Tuesday, January 08, 2008

Nesting


I am extraordinarily tired right now, but it is the exhaustion of virtue. Someone donated a small bookcase to our house, and I snatched it up immediately. Initially I stored the bookcase in the center of my room, but today I did massive rearranging to put it in the perfect spot, and it is now filled with good measure of books, packed down, shaken together, overflowing. (These books had previously been in boxes and piles on every horizontal surface, and were hard at work finding a way to take up space without a base). I dusted everything (including the baseboards but not the ceiling fan), vacuumed every bit of floor about three times over, and moved every single piece of furniture. In the process I found a broken outlet plate behind a bureau which left a hole large enough for a whole parade of mice, which explains the Christmas biscotti that had already been eaten by the time I turned up hopefully holding a cup of coffee. I also found a live spider and beetle (the beetle is a stupid, cow-like kind that tends to fall off walls) which I escorted outside, and a number of dead beetles (same kind) which I interred in the Oreck. I am now doing my laundry, which had spilled out of the closet and engulfed my chair. The chair (and its ottoman), a partially-broken CD player, and a donated floor lamp complete my free and fabulous abode. I feel about as happy as a cat in a basket that was originally intended for someone else.

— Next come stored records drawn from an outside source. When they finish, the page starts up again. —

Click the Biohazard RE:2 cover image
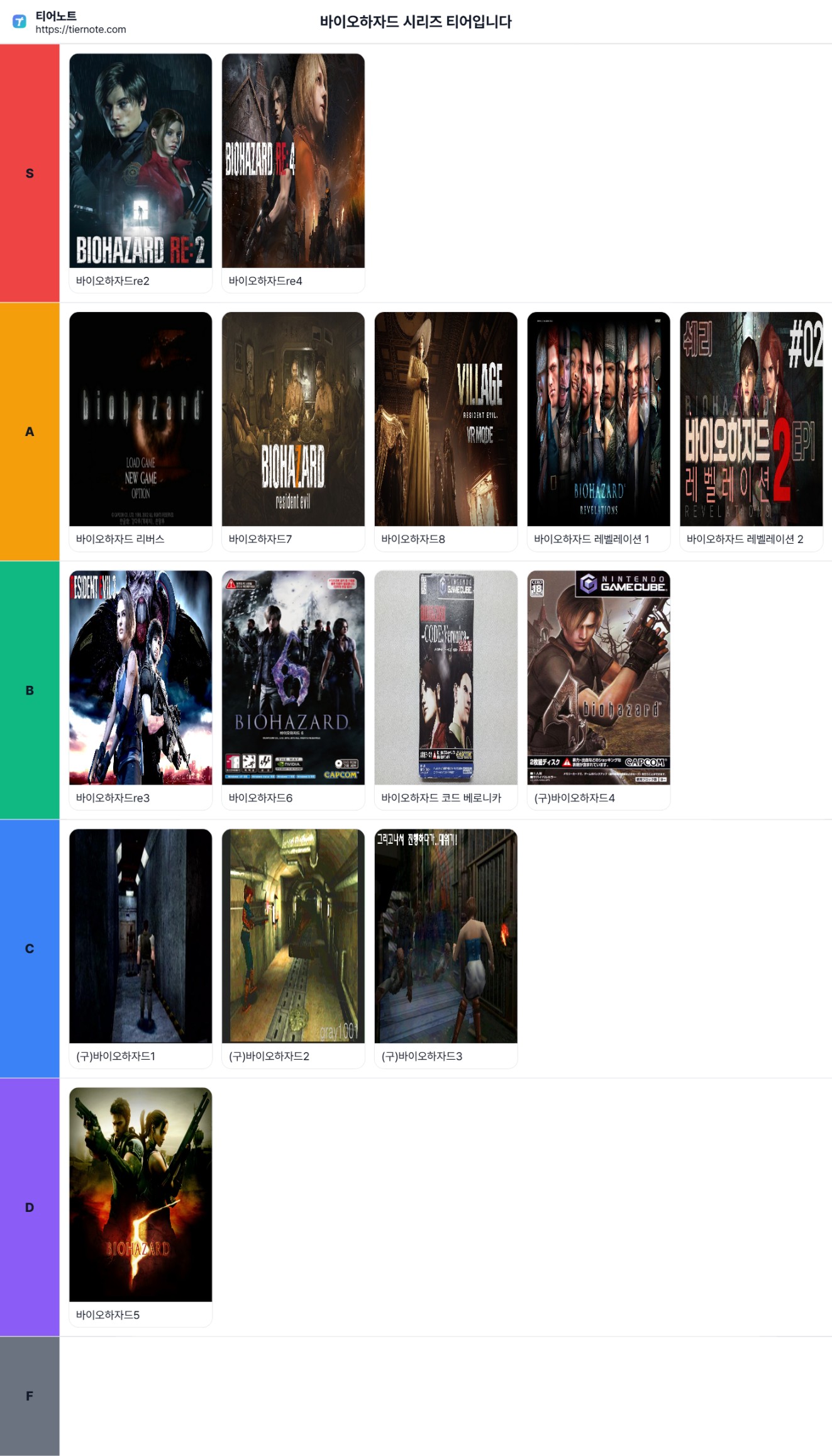 (x=140, y=160)
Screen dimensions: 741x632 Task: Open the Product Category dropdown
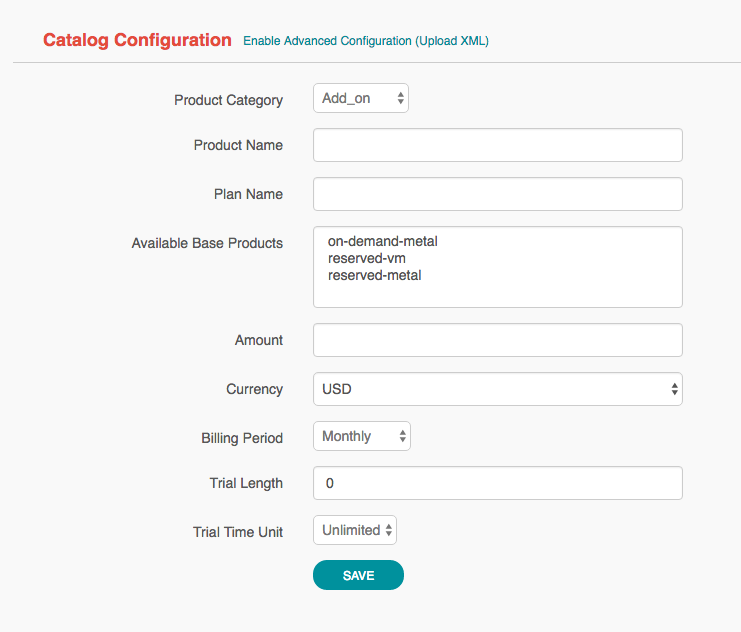(x=360, y=98)
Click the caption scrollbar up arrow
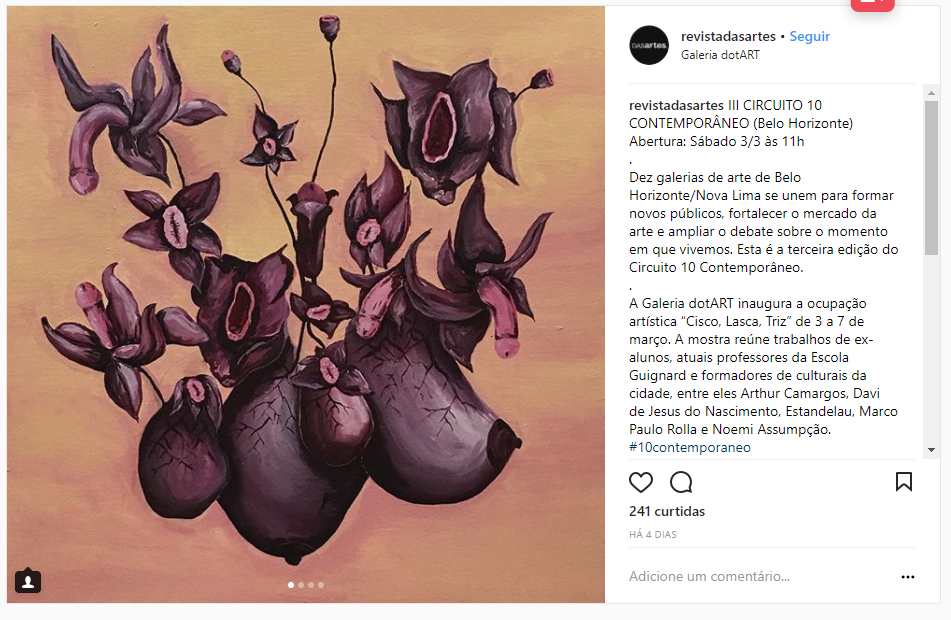This screenshot has width=951, height=620. [931, 93]
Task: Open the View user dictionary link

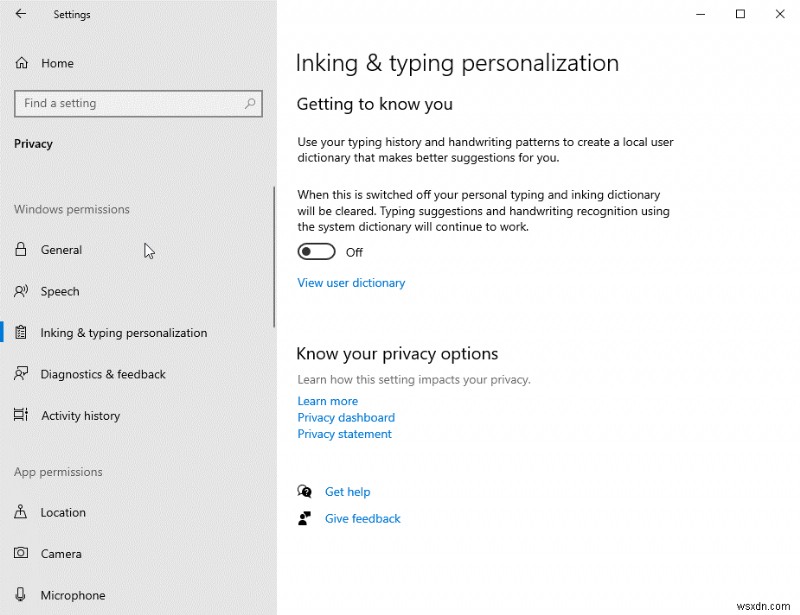Action: click(351, 283)
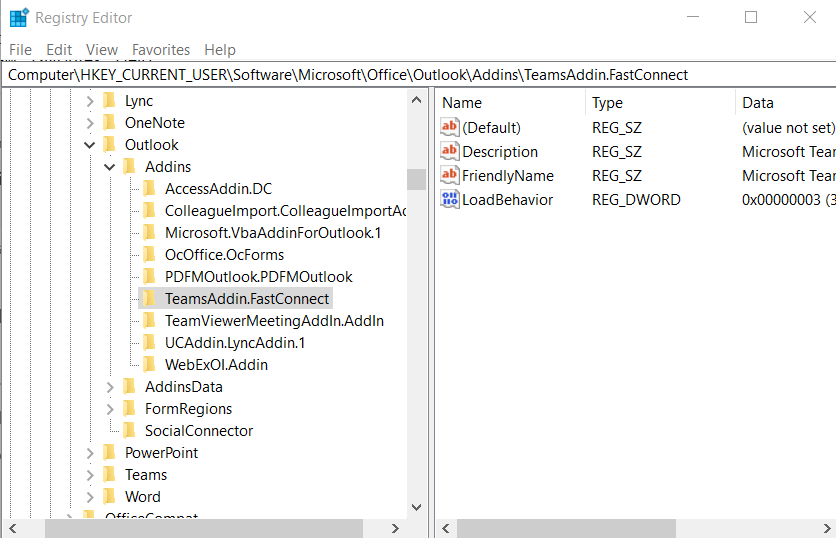Viewport: 836px width, 538px height.
Task: Expand the AddinsData key
Action: (x=110, y=387)
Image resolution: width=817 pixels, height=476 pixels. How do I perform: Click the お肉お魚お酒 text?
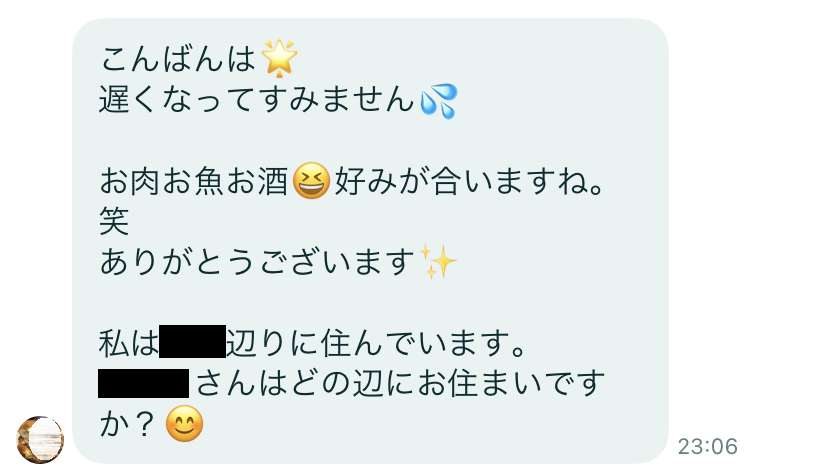(194, 181)
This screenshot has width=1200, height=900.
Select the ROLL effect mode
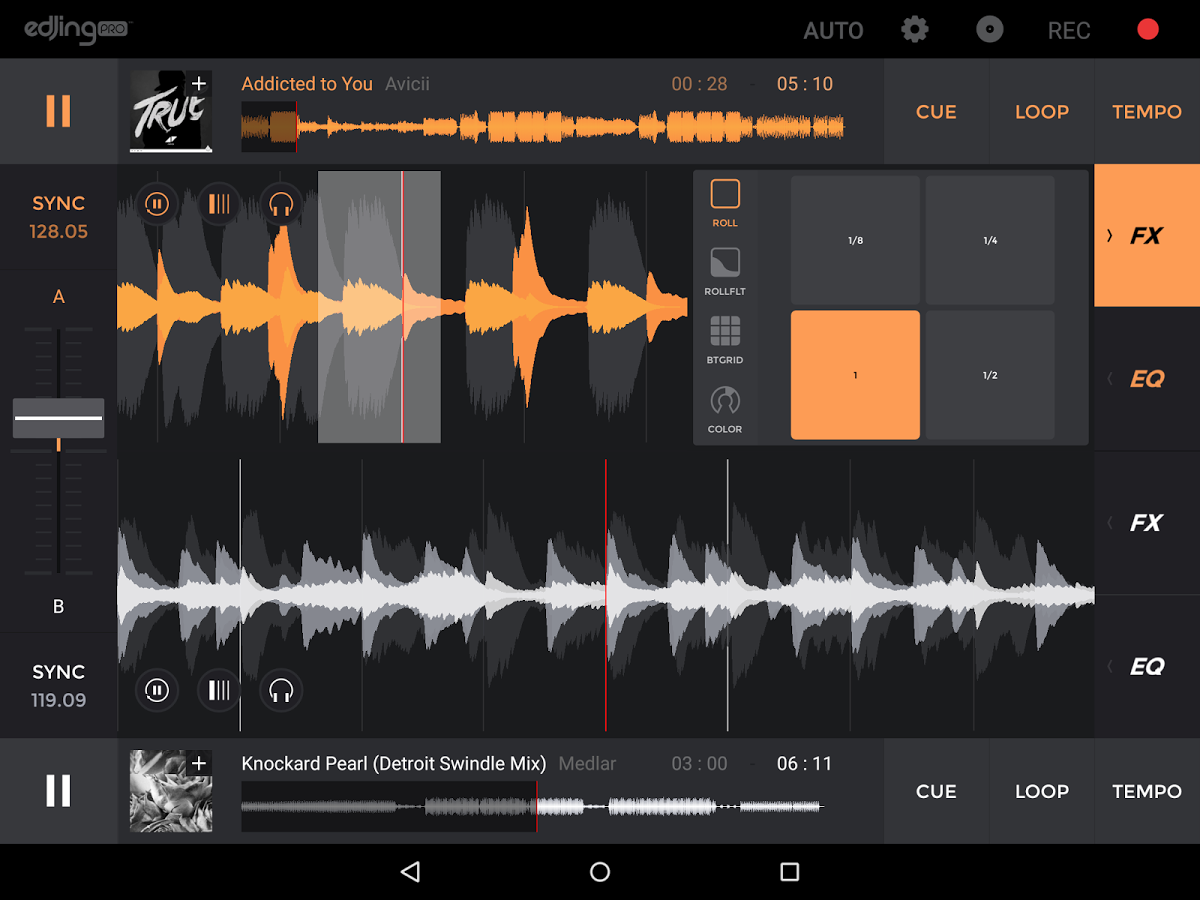tap(724, 195)
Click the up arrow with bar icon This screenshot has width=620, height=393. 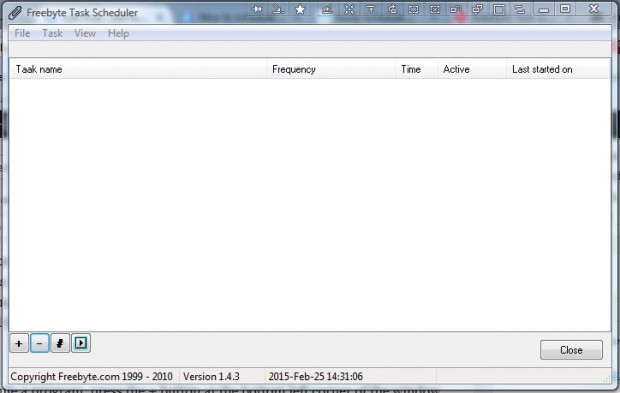tap(371, 9)
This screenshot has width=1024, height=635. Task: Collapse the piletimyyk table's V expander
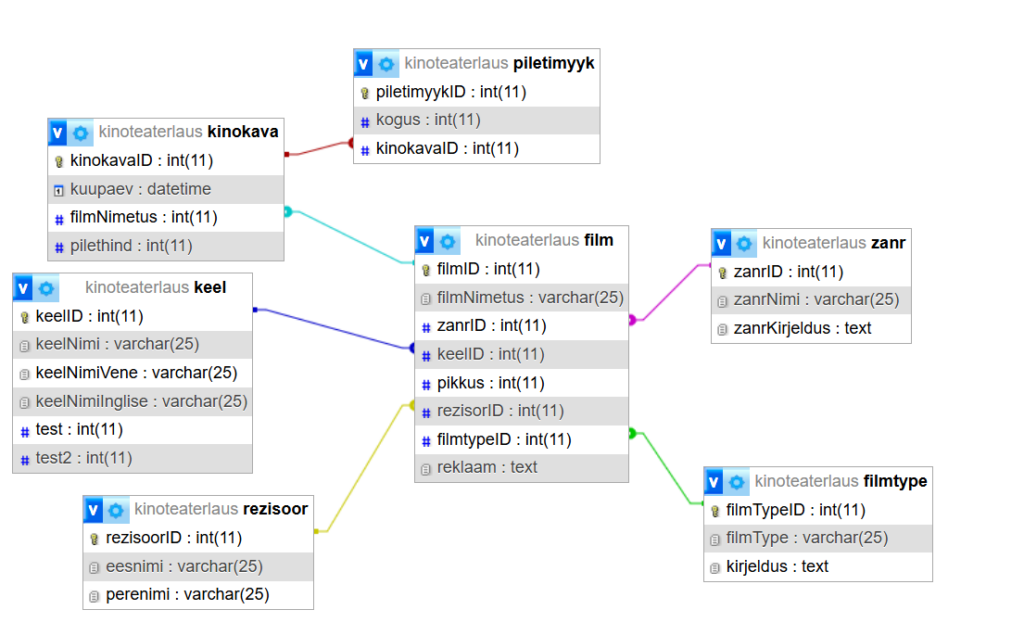point(364,64)
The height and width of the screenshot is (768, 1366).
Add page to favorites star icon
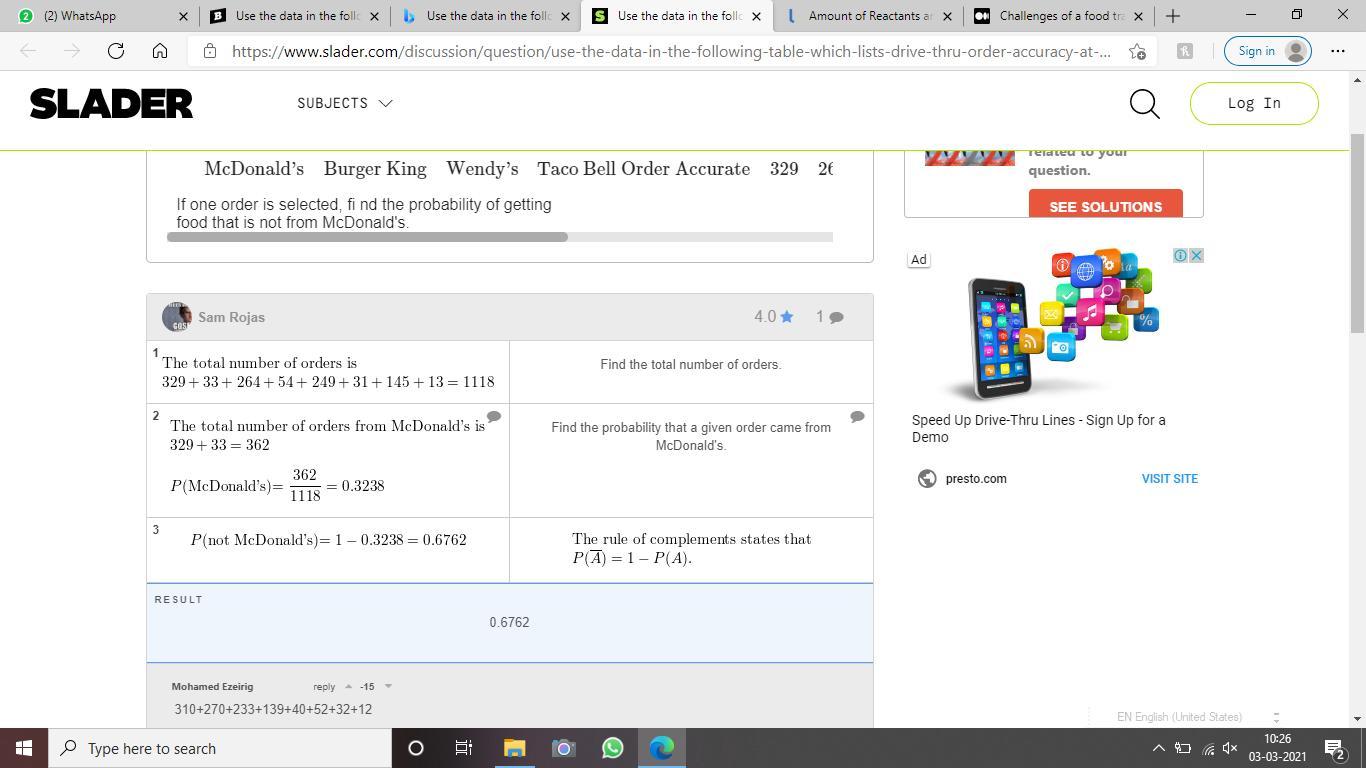[x=1137, y=51]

On Saturday a really wonderful family (with five adorable children) came to visit, and when I took the wife around the house I carefully avoided my room, explaining suavely that it was a disaster. But I forgot to warn my boss, and when she took the husband around, a couple of the small children ran into my room exposing it in all of its glory. I comforted her by saying that it wasn't as bad as it could have been (the bed was more or less made and there were no visible undergarments), but she didn't seem consoled. Somehow she doesn't seem to relish my letting my room become a disaster so that I can have the pleasure of effecting a major change in one afternoon of cleaning.